The MAS chief also highlighted the need to “synergise public and private capital through blended finance for green and transition projects.”
“Many sustainability projects in emerging markets pose financial and political risks that are not commensurate with their expected returns. Catalytic or concessionary capital from multilateral development banks, national authorities, and philanthropic organisations can help to share the risk and improve project bankability, thereby attracting private sector capital,” Menon said.
Final key
The final key to achieving net zero is a sustainable lifestyle, according to the MAS chief.
“While many of the changes necessary to mitigate climate change are in the realm of public policies, business practices, financial decisions, and technological advances, people will also need to make lifestyle adjustments,” he said.

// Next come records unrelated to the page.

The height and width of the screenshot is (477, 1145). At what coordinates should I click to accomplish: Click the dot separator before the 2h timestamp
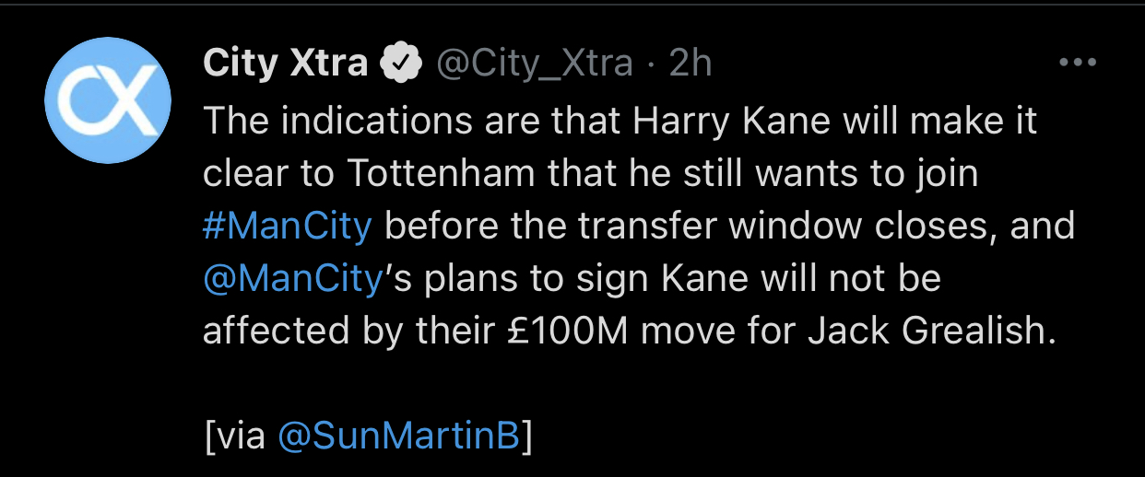pos(651,64)
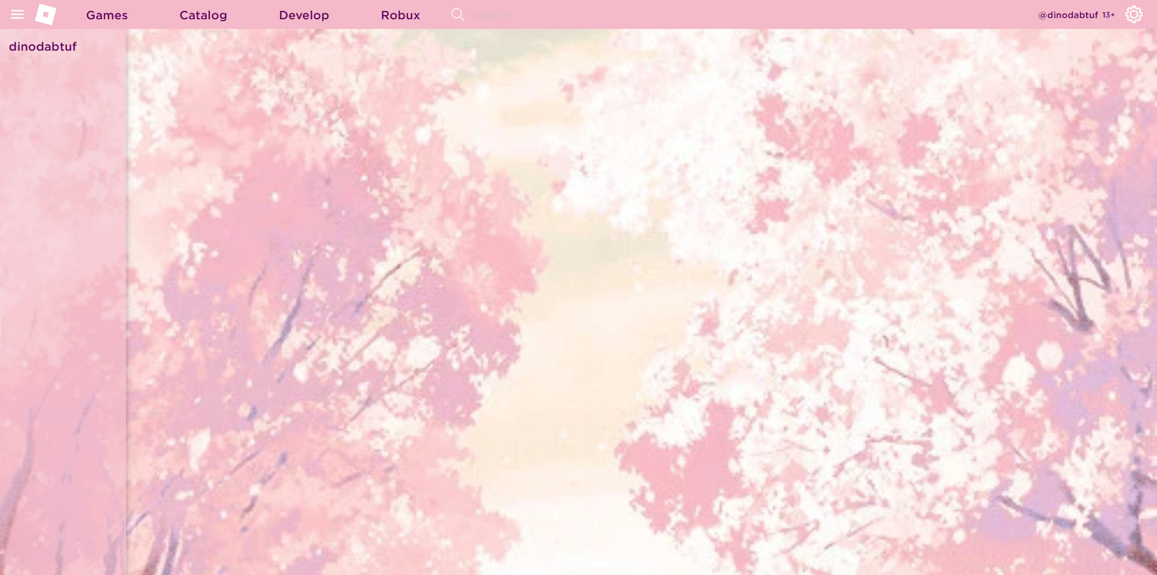Navigate to the Games page
This screenshot has width=1157, height=575.
coord(106,14)
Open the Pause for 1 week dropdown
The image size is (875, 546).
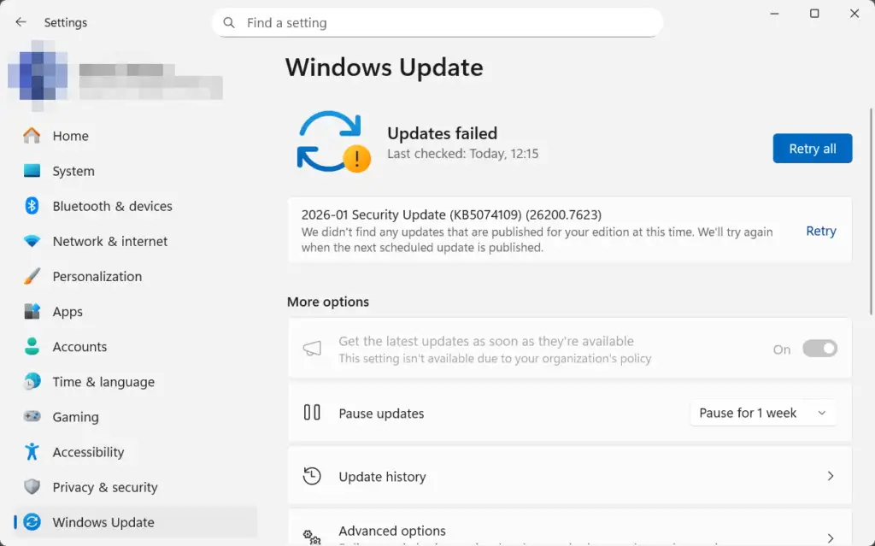pos(762,413)
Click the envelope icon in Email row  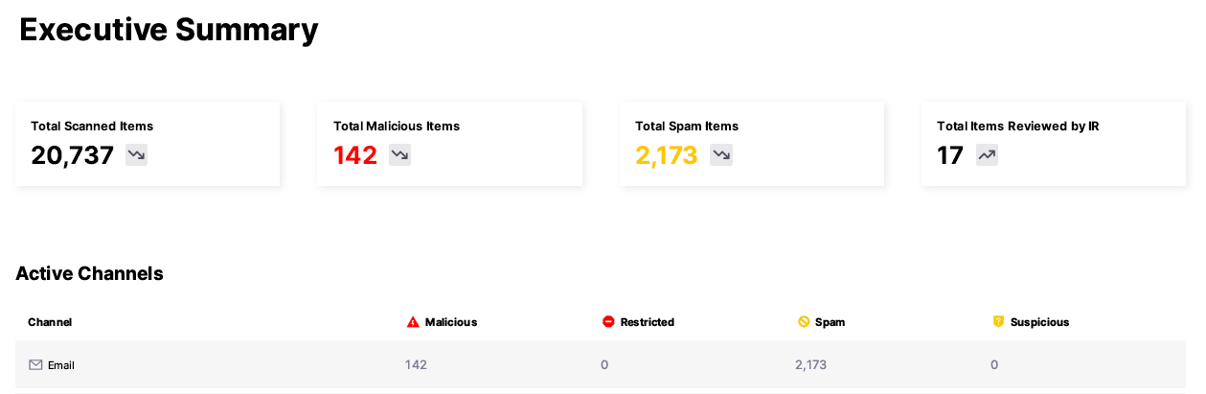click(35, 365)
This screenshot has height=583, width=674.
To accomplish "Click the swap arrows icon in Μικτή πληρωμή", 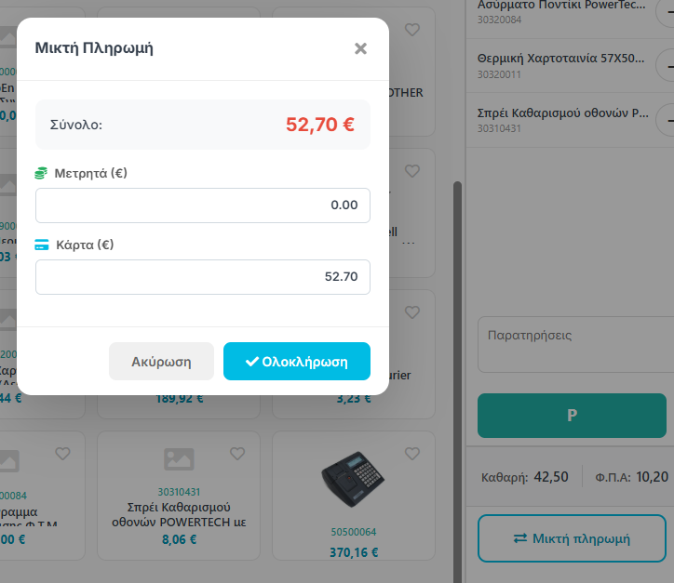I will 520,538.
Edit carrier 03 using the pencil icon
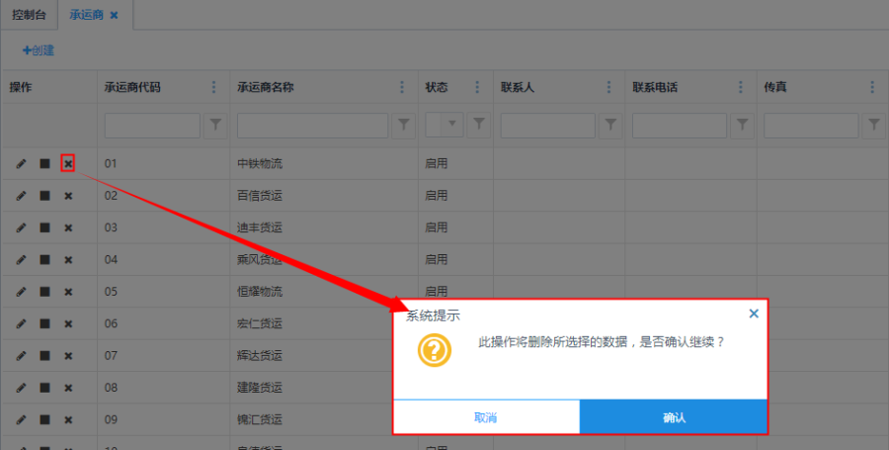This screenshot has width=889, height=450. click(x=22, y=227)
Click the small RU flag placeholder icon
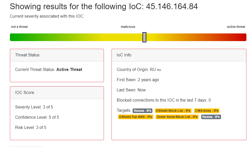 (x=159, y=70)
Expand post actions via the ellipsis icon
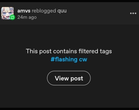The width and height of the screenshot is (139, 110). [x=133, y=13]
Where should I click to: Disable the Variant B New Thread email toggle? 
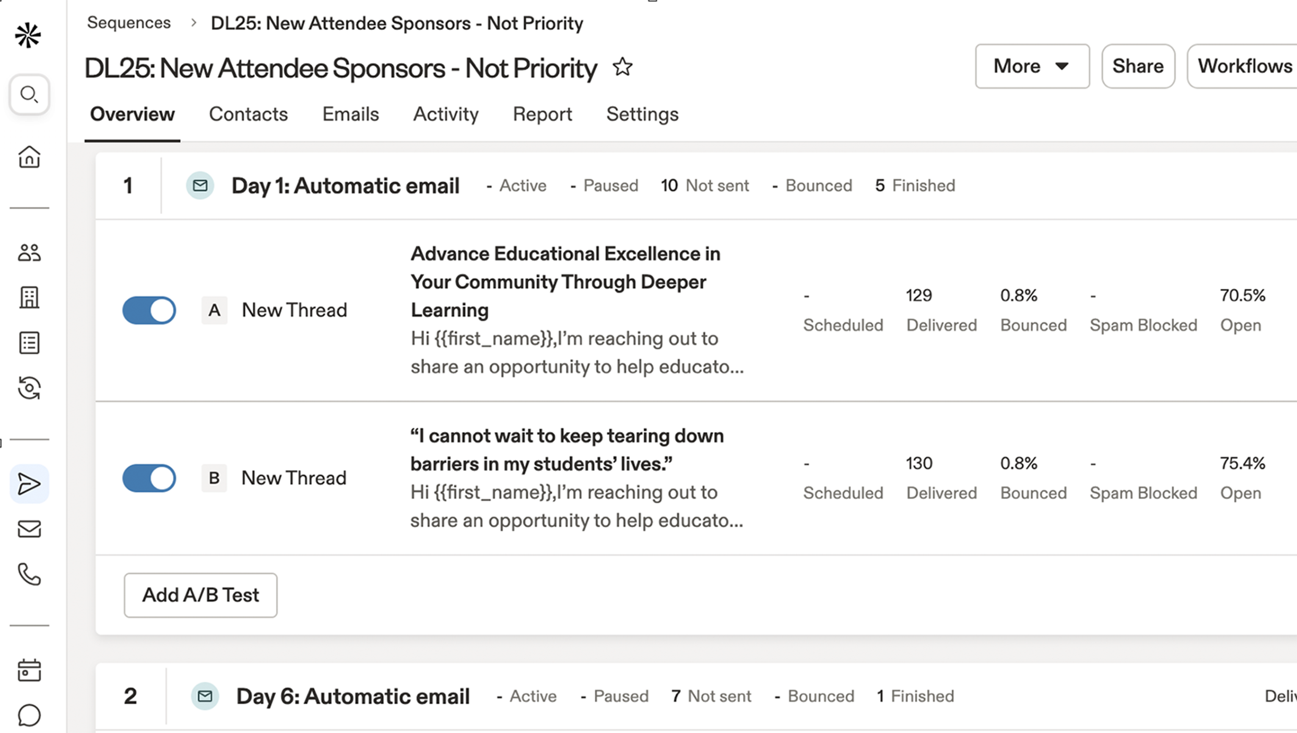tap(149, 478)
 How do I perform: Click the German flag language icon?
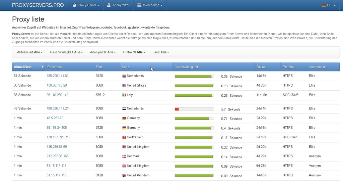pos(324,5)
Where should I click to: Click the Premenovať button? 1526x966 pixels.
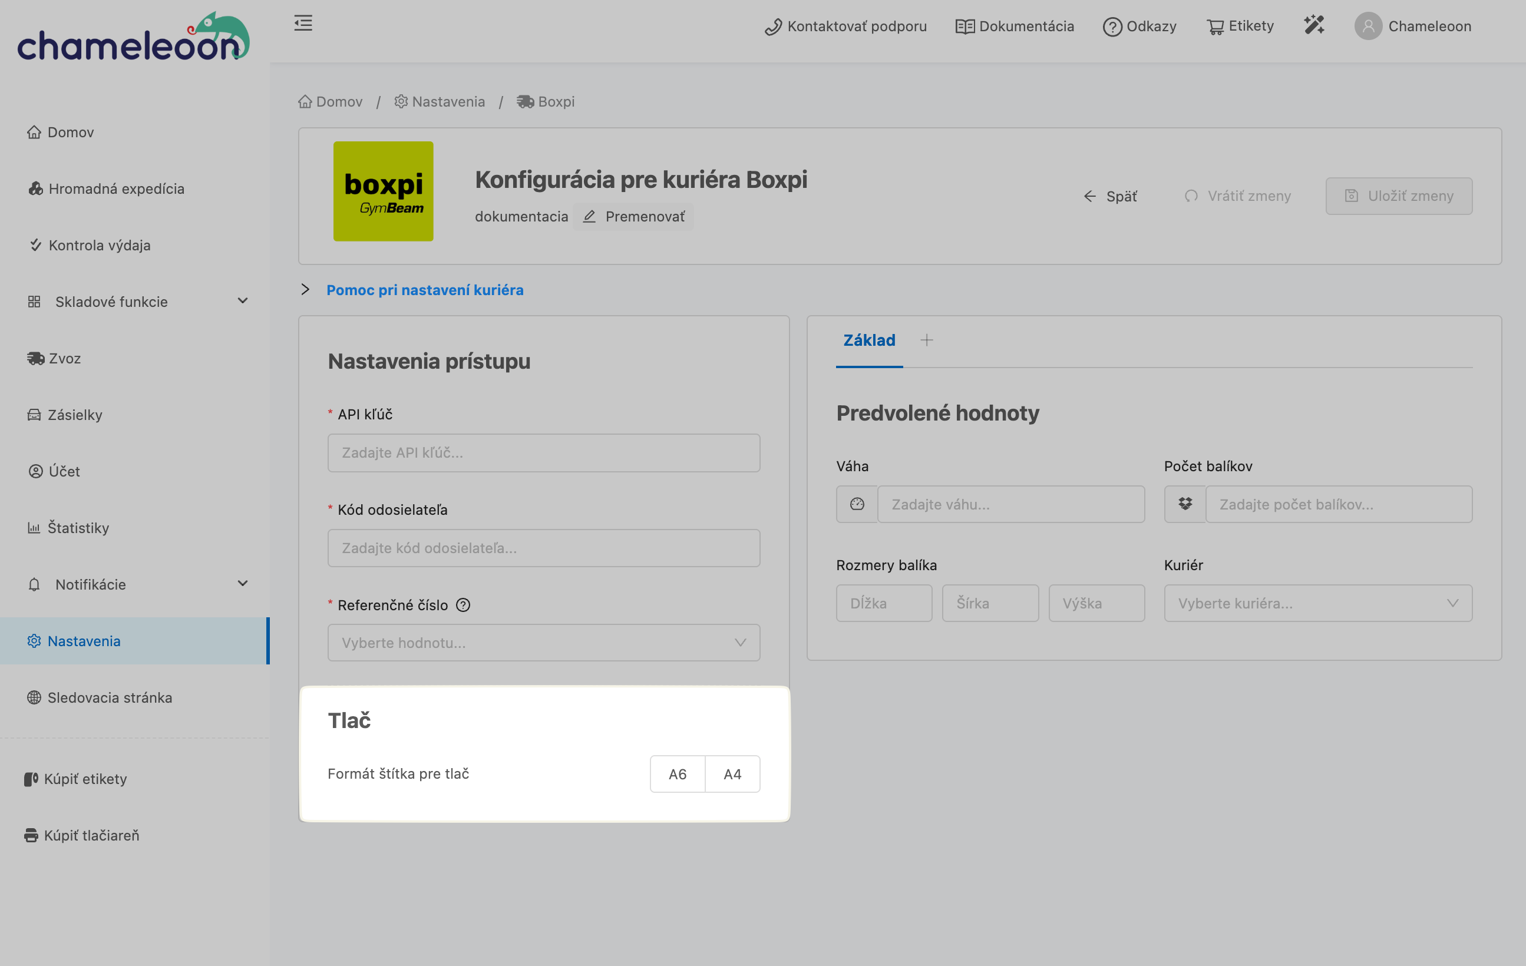click(634, 217)
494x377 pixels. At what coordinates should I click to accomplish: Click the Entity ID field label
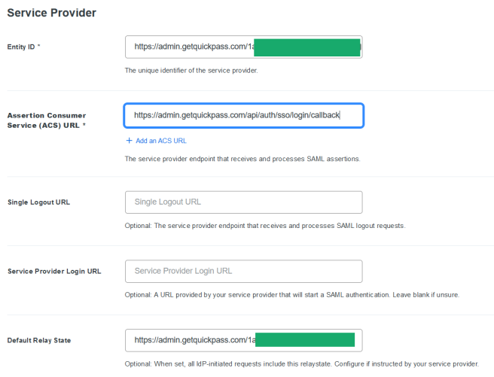click(x=23, y=47)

“People across the world are increasingly concerned about climate change and want to do something about it. Climate change is inspiring people to step up to a higher cause, to take collective action for the common good of our planet,” he added.
Amongst things the individuals can do to help minimise their impact on the climate include reducing food and plastic waste, shifting towards more plant-based protein, driving less and taking public transport.
“The climate crisis demands collective action: nothing short of a whole-of-society effort across countries will suffice. And the time for action is now, not tomorrow,” Menon said.
“We wish we can postpone carbon taxes, costly investments in energy efficiency, restructuring of business processes, mandatory reporting of climate risks until economic conditions are better. But the planet cannot wait, it is continuing to warm up. The cost of delay is having to make sharper and more painful adjustments later amid a worsening climate,” he added.